Tue Jun 25, 2013, 12:22 AM

6. Except for summer months, peak consumption is around 9PM at night.

At least in California, probably varies somewhat elsewhere. I know it seems weird, but so it is.


As far as the rates go there are a lot of different factors and different utility programs but in general you have it backwards. Most utility companies charge more for electricity during peak and less for off-peak, and generation is coordinated on a fairly tight schedule by the independent system operator based on predicted usage - once a day ahead of time and fine-tuned an hour ahead of time. Transmission lines would burn up in a heartbeat if power was simply dumped into them with nowhere to go (see graph at link).

Residential solar costs utilities money because they're forced to buy excess energy back, but they still have to maintain capacity for when it's cloudy. They still have to pay for maintenance on the equipment and have it ready to go on a minute's notice - clouds moving over the sun and drops in wind can cause major shifts in line voltage, which have to be balanced dynamically.
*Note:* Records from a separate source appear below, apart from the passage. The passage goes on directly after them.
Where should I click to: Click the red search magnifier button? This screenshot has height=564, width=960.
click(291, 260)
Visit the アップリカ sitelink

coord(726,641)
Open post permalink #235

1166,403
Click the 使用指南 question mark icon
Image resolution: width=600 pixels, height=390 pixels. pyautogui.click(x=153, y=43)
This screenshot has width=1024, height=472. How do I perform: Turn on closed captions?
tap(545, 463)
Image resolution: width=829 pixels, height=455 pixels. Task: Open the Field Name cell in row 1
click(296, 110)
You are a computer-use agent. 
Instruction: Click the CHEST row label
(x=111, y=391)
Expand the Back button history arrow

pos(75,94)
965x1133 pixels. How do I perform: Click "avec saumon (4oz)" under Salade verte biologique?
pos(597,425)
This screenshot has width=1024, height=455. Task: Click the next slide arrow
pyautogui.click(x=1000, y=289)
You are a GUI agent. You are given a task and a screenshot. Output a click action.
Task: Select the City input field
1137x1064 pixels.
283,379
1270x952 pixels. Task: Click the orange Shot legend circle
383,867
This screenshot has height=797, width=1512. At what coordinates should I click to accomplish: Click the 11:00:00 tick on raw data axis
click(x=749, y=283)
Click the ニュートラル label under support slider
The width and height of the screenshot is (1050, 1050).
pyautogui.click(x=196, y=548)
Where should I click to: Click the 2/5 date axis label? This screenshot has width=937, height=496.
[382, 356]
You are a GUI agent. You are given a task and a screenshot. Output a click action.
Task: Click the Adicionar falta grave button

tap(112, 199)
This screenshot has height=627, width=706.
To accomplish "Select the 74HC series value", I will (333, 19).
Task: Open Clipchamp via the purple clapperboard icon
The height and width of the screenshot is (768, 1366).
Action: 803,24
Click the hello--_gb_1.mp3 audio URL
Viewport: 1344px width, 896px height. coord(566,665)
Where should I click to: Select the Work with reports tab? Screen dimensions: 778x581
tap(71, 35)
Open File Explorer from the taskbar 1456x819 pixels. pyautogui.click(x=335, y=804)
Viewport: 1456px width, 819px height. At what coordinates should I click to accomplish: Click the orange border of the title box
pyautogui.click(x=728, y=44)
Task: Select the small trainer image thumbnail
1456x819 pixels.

While equipment sits idle they lose money. These plants are usually natural gas because they can ramp up and shut down quickly.

I don't have a problem with paying more for clean energy. While my utility offered it I paid about 30% extra for a Green energy plan which was supposed to require the utility to purchase a corresponding amount from renewables. But because solar requires natural gas backup it's not carbon free and and won't be for the forseeable future.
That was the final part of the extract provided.